Unlike my clashes with Naea, this was a serious life-or-death situation. The creature had done me a service in its insult. It had tried to insult my pride. As my own Dao flared out, no longer just protective but offensive in its own right, the ratman began to chitter in outrage. A mostly invisible battle was being fought as I stepped closer and closer to the creature. Each step increased the weight on my back by double but I didn’t stop. The dungeon boss would be feeling the same from me.

It screamed and launched itself backwards as I came within twenty feet. A horrible, broken howl rippled through the air as the monster’s Dao influenced the space. As it landed against the back wall, I stamped a foot down. “Naea, if you would join me.” She nodded and together, we blanketed the whole floor with our Dao. The creature had made a miscalculation. It had tried to stake its claim on the area with its Dao. It would have been difficult to fight under those conditions. It was an interesting application of Dao.

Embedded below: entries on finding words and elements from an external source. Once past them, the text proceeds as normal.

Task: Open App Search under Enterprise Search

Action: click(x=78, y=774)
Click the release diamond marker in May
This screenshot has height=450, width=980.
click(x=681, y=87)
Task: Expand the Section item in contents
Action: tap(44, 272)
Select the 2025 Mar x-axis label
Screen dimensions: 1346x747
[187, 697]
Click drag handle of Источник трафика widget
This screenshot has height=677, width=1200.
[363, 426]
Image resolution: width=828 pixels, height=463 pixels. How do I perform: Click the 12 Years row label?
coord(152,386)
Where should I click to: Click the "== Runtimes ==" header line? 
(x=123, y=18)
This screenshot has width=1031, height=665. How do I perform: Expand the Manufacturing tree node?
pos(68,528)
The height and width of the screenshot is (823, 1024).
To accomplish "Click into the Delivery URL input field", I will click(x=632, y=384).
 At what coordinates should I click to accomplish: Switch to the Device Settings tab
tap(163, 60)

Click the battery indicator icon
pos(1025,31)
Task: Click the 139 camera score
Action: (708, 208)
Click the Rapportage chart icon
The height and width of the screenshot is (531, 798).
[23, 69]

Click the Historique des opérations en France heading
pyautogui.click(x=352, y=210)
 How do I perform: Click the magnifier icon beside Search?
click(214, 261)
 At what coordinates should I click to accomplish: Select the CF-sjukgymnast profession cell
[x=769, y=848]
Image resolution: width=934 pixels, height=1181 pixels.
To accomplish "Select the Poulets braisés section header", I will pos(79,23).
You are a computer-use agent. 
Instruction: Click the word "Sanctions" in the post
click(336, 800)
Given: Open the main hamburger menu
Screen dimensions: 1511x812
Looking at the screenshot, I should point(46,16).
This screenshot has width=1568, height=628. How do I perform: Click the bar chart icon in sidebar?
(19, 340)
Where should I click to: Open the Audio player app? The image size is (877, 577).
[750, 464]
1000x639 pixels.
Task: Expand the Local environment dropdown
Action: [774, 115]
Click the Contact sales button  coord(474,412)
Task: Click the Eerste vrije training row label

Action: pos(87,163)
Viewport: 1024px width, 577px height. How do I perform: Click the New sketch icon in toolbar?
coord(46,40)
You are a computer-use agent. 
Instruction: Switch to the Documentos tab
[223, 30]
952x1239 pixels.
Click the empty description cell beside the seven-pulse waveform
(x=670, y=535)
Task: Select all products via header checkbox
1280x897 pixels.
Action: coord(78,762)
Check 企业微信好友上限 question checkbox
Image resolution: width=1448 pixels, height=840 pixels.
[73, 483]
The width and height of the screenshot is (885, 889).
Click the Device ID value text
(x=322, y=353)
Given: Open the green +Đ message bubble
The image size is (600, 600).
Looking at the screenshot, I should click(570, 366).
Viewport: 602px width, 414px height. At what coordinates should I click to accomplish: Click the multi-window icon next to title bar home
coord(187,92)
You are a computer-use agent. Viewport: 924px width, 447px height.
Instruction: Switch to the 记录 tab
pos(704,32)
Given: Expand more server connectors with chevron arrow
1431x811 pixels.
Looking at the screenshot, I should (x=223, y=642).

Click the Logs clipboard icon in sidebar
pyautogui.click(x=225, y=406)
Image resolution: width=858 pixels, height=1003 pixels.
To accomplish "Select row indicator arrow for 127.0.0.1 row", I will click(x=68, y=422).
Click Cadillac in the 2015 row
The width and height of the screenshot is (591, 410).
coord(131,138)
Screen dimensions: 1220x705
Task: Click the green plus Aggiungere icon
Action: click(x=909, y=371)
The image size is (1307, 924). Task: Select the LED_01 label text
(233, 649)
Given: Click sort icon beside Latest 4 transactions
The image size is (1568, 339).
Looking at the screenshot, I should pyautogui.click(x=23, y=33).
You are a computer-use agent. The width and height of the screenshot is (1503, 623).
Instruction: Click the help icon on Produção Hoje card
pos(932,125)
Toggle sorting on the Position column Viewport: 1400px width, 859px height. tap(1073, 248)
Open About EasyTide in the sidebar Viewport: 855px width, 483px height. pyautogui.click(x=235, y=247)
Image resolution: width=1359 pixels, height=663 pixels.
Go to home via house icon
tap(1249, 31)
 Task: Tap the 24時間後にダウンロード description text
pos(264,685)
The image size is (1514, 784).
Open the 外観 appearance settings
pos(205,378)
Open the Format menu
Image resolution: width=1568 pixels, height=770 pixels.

Unfortunately for it, this was our floor now.

Its control broken, the monster pulled out a weapon and leapt to attack. Its rage was real. Naea fell back a little and focused on covering the fight with the Dao of the Fairy Dragon. I dodged the incoming attacks and tried once more to analyse the monster. Without its Dao in the way, I could see its name and level.

Boss Monster - Master Thorn - Level 79

A full 10 levels higher than Shub’Nagorath. Stronger by a huge margin due to having actual control of Dao, as well as a fighting style not focused on its progeny. As I dodged, I reaffirmed my decision to leave the party behind. Not only could they not have completed the tower alone, but they would have been destroyed by this guy. If I had to protect them, I’d probably get myself killed, too.

It wasn’t a lack of power, they just weren’t blessed with a familiar who could turn their own vast mana reserve into pure healing energy. I had used the perfect concoction of abilities and circumstance to push further than others possibly could in a much shorter time. So it was just us. Naea and me. Against the most lethal enemy I had yet to fight.

Finally, I might have found something interesting.